**What the task asks**
The answer is to be an exact copy of the lines below running from the line with "Instruction: Enable the 前置窗口 checkbox" down to the line with "Given: Open the English language button", both ends included, and nothing more.

(Excerpts from a dataset)
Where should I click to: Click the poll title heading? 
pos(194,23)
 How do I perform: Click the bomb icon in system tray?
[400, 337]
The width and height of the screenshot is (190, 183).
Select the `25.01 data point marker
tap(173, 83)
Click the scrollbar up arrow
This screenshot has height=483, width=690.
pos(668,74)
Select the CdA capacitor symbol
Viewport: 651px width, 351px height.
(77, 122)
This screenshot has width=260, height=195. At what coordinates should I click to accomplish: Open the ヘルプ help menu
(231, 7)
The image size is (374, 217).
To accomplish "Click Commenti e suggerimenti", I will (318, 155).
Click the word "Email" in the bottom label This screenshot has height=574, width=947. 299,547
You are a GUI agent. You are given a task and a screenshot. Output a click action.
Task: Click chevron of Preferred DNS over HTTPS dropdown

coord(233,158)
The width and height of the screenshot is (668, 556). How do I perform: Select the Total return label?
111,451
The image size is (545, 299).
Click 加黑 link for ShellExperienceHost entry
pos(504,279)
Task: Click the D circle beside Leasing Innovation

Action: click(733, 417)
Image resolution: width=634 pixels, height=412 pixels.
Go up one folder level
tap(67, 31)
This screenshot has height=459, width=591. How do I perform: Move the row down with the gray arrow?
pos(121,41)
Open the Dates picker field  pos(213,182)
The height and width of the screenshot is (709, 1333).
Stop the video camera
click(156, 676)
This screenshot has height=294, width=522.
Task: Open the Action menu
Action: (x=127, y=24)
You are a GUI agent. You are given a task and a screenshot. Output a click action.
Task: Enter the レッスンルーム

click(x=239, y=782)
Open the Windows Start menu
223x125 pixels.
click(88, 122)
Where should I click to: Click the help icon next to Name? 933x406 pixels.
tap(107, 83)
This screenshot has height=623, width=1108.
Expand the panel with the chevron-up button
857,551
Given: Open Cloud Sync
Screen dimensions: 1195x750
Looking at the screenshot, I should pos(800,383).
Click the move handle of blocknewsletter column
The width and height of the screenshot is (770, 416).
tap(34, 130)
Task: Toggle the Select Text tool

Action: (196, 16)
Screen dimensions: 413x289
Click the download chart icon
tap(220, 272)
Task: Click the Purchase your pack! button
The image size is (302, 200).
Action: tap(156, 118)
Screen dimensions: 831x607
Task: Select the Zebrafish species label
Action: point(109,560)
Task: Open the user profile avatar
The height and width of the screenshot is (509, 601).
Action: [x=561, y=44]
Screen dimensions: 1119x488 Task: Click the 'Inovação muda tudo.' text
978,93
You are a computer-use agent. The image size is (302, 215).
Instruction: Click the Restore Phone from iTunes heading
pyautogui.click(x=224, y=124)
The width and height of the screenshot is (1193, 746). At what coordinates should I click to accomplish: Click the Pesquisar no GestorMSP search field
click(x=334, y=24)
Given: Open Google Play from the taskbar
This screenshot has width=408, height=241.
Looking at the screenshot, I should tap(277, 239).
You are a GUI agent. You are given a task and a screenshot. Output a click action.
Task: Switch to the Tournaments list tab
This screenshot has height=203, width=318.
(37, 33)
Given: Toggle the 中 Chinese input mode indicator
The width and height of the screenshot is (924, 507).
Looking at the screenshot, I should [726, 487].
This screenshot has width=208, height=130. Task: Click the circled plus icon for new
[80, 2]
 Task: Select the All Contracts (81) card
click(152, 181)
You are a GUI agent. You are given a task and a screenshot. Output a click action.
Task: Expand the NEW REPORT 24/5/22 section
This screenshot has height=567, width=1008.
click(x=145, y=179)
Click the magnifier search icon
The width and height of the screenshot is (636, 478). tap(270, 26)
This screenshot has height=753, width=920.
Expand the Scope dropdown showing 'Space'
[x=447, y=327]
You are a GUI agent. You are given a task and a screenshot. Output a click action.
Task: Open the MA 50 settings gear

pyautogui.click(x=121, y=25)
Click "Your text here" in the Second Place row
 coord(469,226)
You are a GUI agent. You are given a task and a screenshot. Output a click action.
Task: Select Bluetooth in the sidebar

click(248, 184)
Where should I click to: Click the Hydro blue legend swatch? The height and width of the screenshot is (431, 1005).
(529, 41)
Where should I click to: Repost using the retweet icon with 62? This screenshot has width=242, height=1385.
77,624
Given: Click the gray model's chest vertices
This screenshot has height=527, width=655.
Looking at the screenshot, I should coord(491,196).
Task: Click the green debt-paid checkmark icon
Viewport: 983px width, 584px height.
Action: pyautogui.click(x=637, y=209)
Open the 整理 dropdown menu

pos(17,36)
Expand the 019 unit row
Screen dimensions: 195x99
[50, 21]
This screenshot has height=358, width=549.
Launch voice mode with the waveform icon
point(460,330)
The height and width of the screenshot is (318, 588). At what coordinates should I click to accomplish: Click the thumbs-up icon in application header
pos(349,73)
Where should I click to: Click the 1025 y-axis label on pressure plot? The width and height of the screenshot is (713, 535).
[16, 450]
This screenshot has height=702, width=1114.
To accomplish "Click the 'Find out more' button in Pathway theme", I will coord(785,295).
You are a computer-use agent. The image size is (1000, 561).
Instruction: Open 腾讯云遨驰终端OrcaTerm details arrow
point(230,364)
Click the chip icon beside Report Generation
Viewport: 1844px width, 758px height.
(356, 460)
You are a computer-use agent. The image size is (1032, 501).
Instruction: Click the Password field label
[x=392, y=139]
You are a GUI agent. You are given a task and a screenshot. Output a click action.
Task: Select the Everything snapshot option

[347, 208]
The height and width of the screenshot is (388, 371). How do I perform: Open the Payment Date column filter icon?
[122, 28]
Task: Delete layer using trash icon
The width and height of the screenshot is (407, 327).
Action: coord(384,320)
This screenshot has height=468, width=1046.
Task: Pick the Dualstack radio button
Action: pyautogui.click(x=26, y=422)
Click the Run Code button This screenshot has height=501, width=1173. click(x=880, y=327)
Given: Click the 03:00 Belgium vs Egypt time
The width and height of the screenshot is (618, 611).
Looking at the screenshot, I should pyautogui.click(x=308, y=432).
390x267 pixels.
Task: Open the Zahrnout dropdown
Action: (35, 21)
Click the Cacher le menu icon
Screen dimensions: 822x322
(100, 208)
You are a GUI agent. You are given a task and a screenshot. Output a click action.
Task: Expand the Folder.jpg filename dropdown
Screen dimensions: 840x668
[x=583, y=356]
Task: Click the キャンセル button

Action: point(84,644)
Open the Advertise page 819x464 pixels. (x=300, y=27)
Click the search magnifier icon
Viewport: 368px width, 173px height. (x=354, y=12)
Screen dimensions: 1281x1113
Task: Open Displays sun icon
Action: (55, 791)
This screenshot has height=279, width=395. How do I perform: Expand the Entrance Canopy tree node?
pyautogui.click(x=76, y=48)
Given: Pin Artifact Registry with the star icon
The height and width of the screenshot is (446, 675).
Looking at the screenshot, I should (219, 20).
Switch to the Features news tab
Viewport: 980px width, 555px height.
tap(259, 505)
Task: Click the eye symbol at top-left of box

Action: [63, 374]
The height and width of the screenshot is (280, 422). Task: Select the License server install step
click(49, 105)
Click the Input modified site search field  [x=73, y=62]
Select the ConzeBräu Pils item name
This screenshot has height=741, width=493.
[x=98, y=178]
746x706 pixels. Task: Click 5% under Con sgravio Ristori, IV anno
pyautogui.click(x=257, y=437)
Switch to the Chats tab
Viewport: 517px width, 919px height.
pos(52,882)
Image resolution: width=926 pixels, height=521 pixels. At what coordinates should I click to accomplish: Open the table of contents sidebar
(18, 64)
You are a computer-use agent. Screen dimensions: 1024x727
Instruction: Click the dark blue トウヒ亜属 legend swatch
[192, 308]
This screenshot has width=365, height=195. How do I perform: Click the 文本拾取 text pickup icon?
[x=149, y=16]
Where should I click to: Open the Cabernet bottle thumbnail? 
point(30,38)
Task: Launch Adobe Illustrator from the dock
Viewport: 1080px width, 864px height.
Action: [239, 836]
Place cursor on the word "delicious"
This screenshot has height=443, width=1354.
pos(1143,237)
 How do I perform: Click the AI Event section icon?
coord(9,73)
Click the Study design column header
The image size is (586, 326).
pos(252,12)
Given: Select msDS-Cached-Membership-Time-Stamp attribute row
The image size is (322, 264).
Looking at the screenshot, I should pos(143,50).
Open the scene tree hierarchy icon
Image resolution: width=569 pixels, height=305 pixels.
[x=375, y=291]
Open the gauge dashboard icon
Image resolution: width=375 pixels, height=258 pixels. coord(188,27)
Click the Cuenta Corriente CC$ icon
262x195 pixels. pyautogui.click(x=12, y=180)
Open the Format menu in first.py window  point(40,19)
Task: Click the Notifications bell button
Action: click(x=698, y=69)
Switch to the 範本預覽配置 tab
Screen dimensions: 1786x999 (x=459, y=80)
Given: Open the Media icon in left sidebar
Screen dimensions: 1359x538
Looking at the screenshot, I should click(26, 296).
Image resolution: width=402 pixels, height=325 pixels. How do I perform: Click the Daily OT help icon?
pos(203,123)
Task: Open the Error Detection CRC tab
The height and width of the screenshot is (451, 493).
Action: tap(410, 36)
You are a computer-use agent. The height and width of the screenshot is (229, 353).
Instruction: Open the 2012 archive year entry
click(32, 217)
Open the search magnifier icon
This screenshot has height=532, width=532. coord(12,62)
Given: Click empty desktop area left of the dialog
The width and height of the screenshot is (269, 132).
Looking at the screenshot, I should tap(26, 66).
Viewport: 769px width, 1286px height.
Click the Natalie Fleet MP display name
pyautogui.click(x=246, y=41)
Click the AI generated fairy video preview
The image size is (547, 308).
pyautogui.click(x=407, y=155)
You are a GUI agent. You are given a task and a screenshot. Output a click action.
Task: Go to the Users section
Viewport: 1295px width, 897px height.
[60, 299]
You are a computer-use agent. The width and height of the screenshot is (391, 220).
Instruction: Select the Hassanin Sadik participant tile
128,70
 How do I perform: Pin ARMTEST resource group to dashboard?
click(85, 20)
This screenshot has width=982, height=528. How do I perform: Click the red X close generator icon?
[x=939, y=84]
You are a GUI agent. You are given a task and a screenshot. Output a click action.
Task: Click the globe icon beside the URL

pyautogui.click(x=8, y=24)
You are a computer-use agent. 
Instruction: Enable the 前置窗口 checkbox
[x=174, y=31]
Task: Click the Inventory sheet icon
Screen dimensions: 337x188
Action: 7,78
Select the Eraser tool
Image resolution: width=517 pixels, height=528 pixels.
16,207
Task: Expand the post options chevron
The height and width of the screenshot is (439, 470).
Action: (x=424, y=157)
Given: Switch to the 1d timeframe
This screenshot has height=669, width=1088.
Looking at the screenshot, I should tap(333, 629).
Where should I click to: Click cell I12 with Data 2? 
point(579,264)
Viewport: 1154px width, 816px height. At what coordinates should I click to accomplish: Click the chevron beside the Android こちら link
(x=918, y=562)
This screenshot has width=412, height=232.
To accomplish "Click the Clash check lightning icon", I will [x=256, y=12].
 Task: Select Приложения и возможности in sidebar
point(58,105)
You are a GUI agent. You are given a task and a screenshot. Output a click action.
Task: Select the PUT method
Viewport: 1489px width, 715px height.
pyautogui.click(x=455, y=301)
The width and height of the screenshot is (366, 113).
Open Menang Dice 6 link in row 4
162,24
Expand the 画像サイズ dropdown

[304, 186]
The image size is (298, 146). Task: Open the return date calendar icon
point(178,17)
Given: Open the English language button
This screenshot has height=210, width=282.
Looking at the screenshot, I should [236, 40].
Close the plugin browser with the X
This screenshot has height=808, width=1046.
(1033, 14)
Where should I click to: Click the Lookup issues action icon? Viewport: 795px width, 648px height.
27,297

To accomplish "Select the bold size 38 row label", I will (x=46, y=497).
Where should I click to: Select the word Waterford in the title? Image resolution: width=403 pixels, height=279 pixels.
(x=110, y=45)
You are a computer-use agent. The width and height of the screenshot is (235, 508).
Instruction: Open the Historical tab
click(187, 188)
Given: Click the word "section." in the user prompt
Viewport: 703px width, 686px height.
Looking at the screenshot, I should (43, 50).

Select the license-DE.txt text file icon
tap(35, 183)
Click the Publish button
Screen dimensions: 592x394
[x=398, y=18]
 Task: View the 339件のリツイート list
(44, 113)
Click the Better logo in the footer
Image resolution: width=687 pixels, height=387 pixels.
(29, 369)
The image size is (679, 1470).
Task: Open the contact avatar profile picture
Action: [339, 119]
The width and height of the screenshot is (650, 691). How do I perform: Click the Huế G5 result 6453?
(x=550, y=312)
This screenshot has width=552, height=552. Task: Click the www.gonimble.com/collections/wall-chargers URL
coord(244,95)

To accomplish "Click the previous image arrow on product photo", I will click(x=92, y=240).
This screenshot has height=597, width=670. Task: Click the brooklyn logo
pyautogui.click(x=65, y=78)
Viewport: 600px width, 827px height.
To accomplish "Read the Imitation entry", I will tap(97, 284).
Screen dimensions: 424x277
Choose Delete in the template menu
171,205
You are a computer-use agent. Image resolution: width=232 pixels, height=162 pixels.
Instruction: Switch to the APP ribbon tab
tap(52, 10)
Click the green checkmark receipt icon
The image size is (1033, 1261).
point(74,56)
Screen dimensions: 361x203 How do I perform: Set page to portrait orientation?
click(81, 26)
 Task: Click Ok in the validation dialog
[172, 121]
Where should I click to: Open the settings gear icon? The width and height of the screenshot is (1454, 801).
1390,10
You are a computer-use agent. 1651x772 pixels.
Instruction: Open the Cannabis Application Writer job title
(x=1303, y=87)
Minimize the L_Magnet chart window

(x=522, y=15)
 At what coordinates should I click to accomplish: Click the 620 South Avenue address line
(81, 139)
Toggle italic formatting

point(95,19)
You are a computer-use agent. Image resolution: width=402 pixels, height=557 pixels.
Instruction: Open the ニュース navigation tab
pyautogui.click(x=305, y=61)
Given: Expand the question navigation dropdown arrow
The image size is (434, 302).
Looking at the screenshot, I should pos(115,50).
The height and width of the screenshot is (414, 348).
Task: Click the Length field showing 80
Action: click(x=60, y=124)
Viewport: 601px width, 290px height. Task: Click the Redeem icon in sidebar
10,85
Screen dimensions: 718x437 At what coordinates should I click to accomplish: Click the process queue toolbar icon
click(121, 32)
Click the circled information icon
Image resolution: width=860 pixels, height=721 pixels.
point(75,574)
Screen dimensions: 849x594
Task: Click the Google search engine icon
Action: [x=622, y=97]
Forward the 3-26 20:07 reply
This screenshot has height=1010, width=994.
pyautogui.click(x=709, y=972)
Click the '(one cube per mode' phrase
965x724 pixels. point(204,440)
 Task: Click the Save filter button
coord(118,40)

**Worked solution**
Instruction: Enable the 前置窗口 checkbox
[x=174, y=31]
Task: Click the Inventory sheet icon
Screen dimensions: 337x188
Action: 7,78
Select the Eraser tool
Image resolution: width=517 pixels, height=528 pixels.
16,207
Task: Expand the post options chevron
The height and width of the screenshot is (439, 470).
Action: (x=424, y=157)
Given: Switch to the 1d timeframe
This screenshot has height=669, width=1088.
Looking at the screenshot, I should tap(333, 629).
Where should I click to: Click cell I12 with Data 2? 
point(579,264)
Viewport: 1154px width, 816px height. At what coordinates should I click to accomplish: Click the chevron beside the Android こちら link
(x=918, y=562)
This screenshot has width=412, height=232.
To accomplish "Click the Clash check lightning icon", I will [x=256, y=12].
 Task: Select Приложения и возможности in sidebar
point(58,105)
You are a GUI agent. You are given a task and a screenshot. Output a click action.
Task: Select the PUT method
Viewport: 1489px width, 715px height.
pyautogui.click(x=455, y=301)
The width and height of the screenshot is (366, 113).
Open Menang Dice 6 link in row 4
162,24
Expand the 画像サイズ dropdown

[304, 186]
The image size is (298, 146). Task: Open the return date calendar icon
point(178,17)
Given: Open the English language button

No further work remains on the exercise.